As part of the admission process, a nurse at a long-term care facility is gathering a nutrition history for a client with dementia. Which component is the priority to determine from their family?
- A. BMI
- B. Usual times for meals/snacks
- C. Favorite foods
- D. Any difficulty swallowing
Correct Answer: D
Rationale: The correct answer is D: Any difficulty swallowing. This is the priority component to determine because clients with dementia are at higher risk for dysphagia, which can lead to aspiration pneumonia and malnutrition. Identifying swallowing difficulties early can help prevent complications.
A: BMI is important but not the priority in this case.
B: Usual times for meals/snacks may be important but not as critical as identifying swallowing issues.
C: Favorite foods can provide insight into preferences but do not address immediate health risks.
In summary, identifying any difficulty swallowing is crucial for the safety and well-being of the client with dementia.
Nurse planning diversionary activities for children on peds unit. Which should nurse incorporate as appropriate play activities for school-age children? (Select all that apply.)
- A. Building models
- B. Playing video games
- C. Reading books
- D. Using toy carpentry tools
- E. Shaping modeling clay
Correct Answer: A,B,C
Rationale: The correct answers are A, B, and C. Building models (A) can enhance creativity and fine motor skills. Playing video games (B) can provide entertainment and cognitive stimulation. Reading books (C) promotes literacy and imagination. Using toy carpentry tools (D) may pose safety risks. Shaping modeling clay (E) is more suitable for younger children. No other choices are as developmentally appropriate and beneficial for school-age children as building models, playing video games, and reading books.
Nurse providing pre-op teaching for client scheduled for mastectomy next day. Which client statement indicates client is ready to learn?
- A. I don't want my spouse to see my incision
- B. Will you be able to give me pain meds after surgery?
- C. Can you tell me about how long the surgery will take?
- D. My roommate listens to everything I say
Correct Answer: C
Rationale: The correct answer is C because the client's question shows readiness to learn about the procedure, indicating an active interest in understanding the surgery process. This demonstrates the client's engagement and willingness to absorb information, which is crucial for pre-op teaching. Choices A, B, and D do not directly relate to seeking information about the surgery itself and do not demonstrate readiness for learning. Therefore, they are incorrect.

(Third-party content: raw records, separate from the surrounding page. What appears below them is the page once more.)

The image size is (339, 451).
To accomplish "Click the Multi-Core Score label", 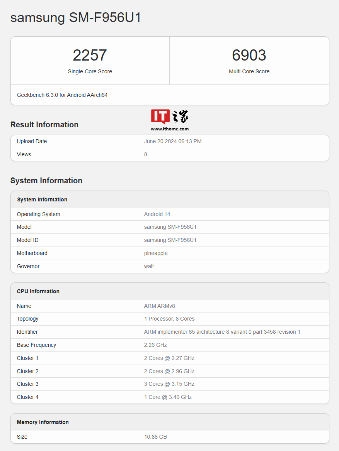I will pos(249,71).
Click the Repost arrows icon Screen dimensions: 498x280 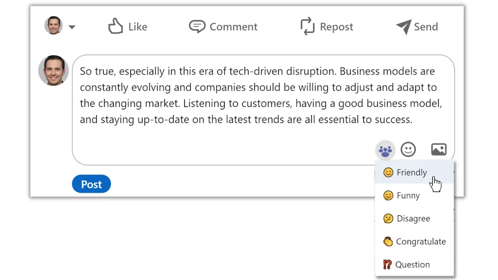click(x=308, y=26)
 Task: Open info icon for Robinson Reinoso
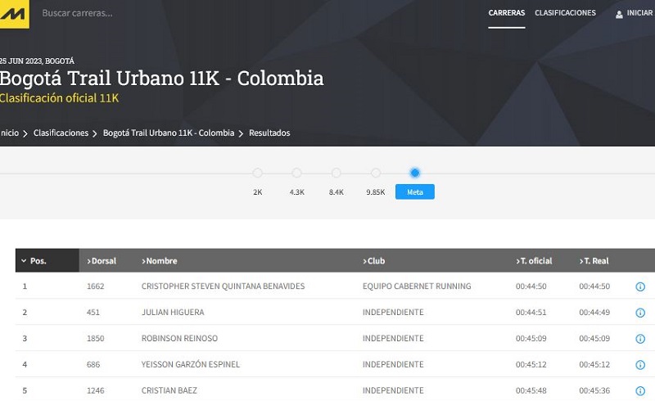[x=640, y=339]
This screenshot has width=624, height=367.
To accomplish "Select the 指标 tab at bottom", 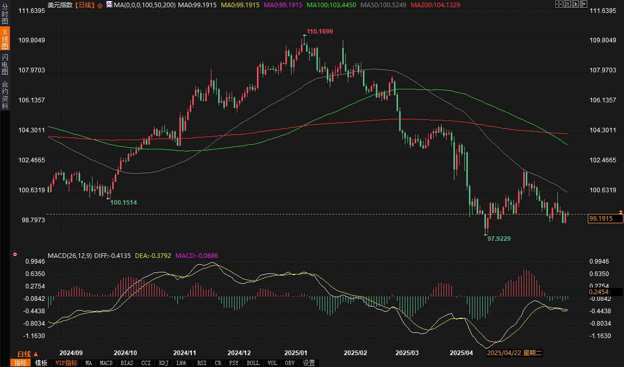I will (x=21, y=363).
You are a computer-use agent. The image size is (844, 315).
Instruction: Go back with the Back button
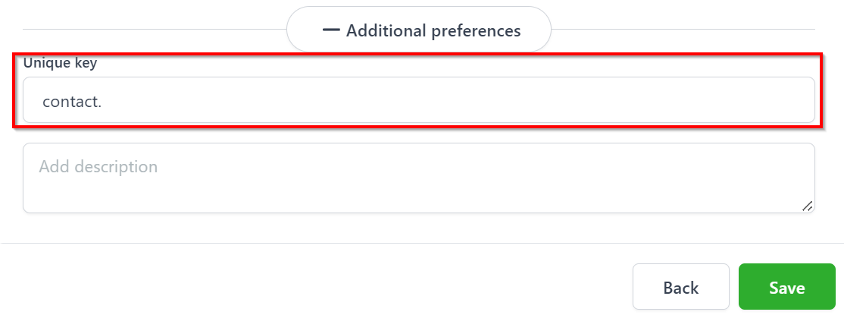click(680, 288)
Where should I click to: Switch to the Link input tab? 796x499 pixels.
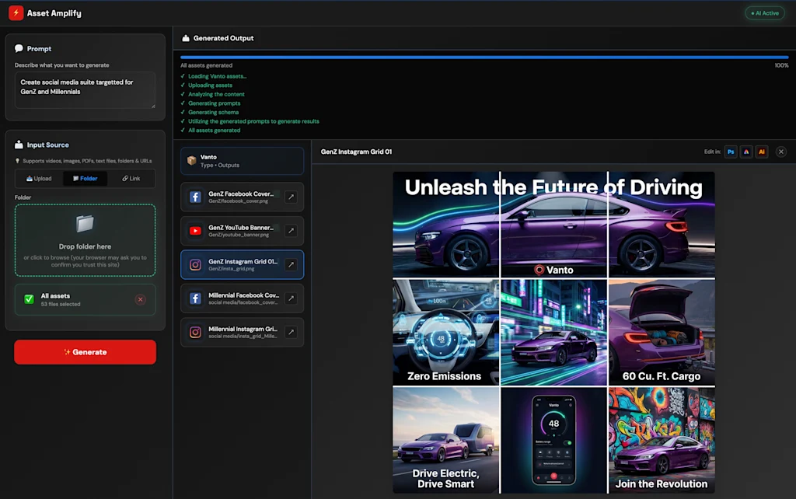(x=131, y=179)
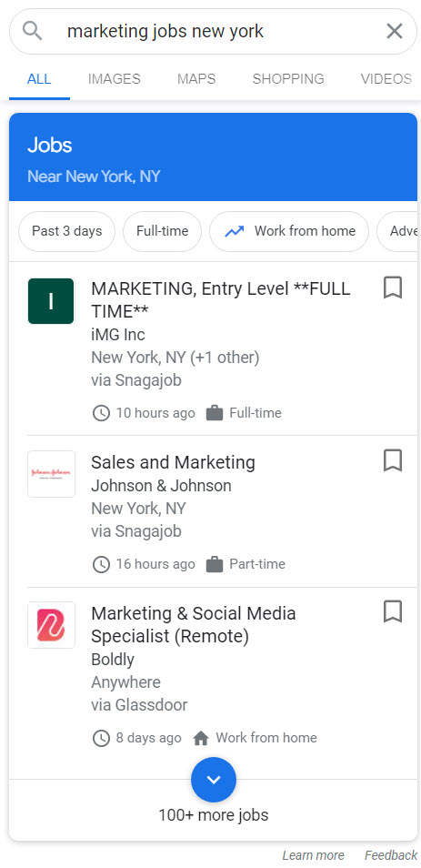The width and height of the screenshot is (421, 868).
Task: Clear the search query with X icon
Action: click(x=395, y=32)
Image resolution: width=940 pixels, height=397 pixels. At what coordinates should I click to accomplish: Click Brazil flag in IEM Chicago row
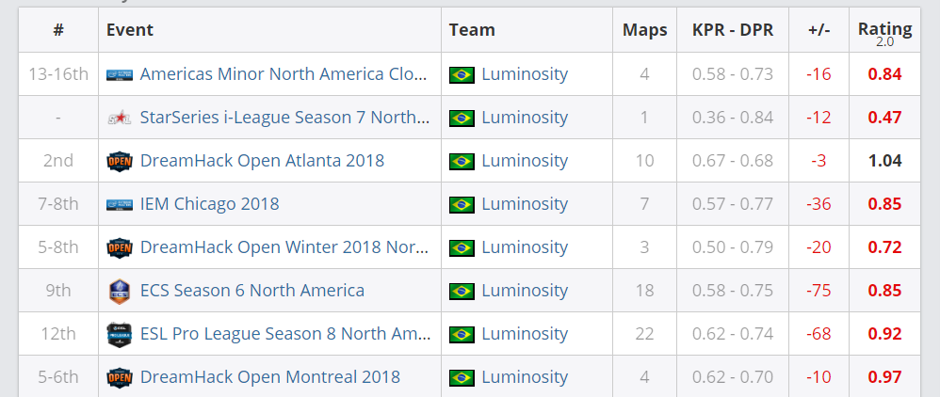click(x=462, y=204)
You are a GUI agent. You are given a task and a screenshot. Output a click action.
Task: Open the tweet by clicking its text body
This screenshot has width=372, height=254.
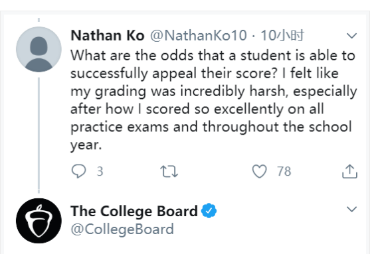click(x=213, y=100)
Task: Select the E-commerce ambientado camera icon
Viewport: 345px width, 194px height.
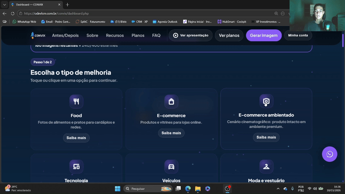Action: 266,101
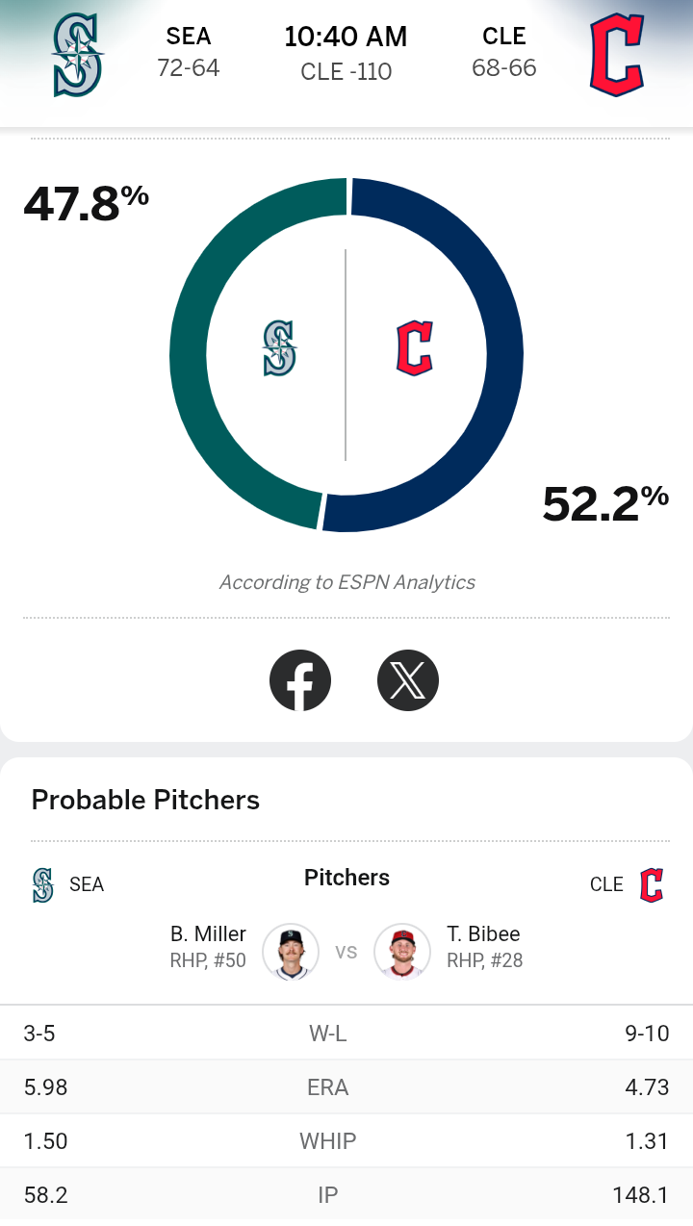693x1226 pixels.
Task: Tap the CLE team abbreviation in the header
Action: 504,37
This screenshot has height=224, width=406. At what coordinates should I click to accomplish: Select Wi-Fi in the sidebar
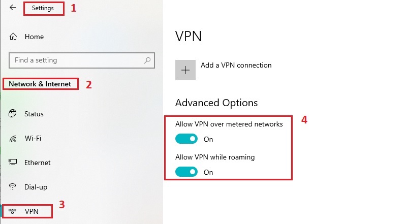(33, 138)
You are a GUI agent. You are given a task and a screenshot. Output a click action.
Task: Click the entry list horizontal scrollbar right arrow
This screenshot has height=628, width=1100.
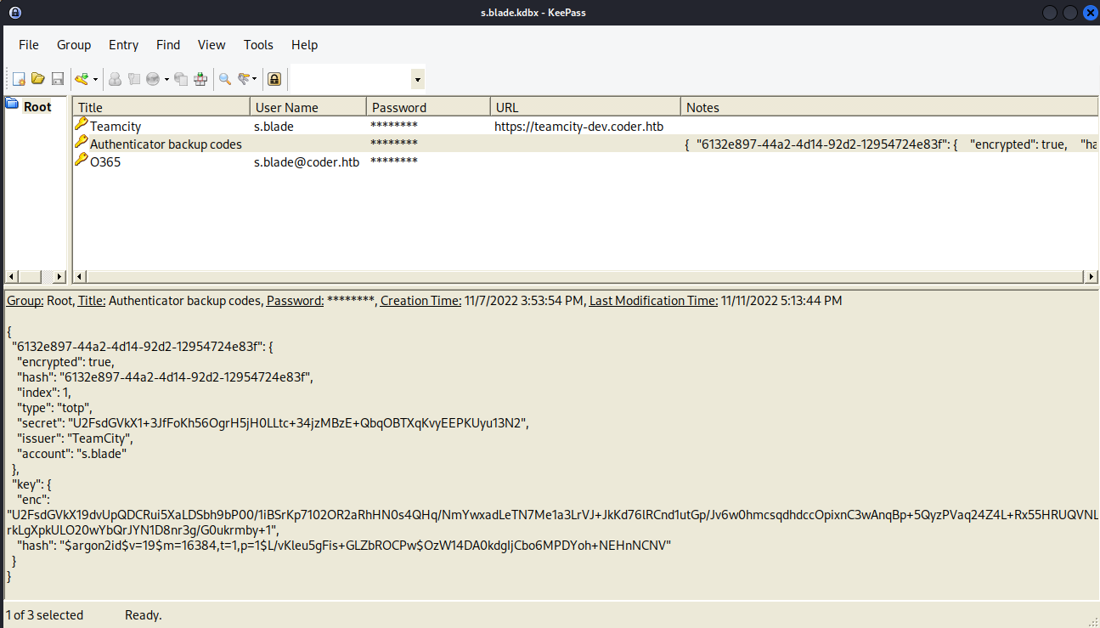coord(1091,277)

Nurse performing an admission assessment for an older adult client. After gathering assessment data & performing a review of systems, which of the following actions is the priority for nursing?
- A. Orient client to his room
- B. Conduct client care conference
- C. Review client's medical orders
- D. Develop plan of care
Correct Answer: A
Rationale: The correct answer is A: Orient client to his room. This is the priority because it ensures the client's safety and comfort by helping them become familiar with their surroundings. Orienting the client first establishes a foundation for effective care delivery. Conducting a client care conference (choice B) can come later once the client is settled. Reviewing medical orders (choice C) is important but can be done after the client is oriented. Developing a plan of care (choice D) is essential but should be based on a thorough assessment, including orienting the client.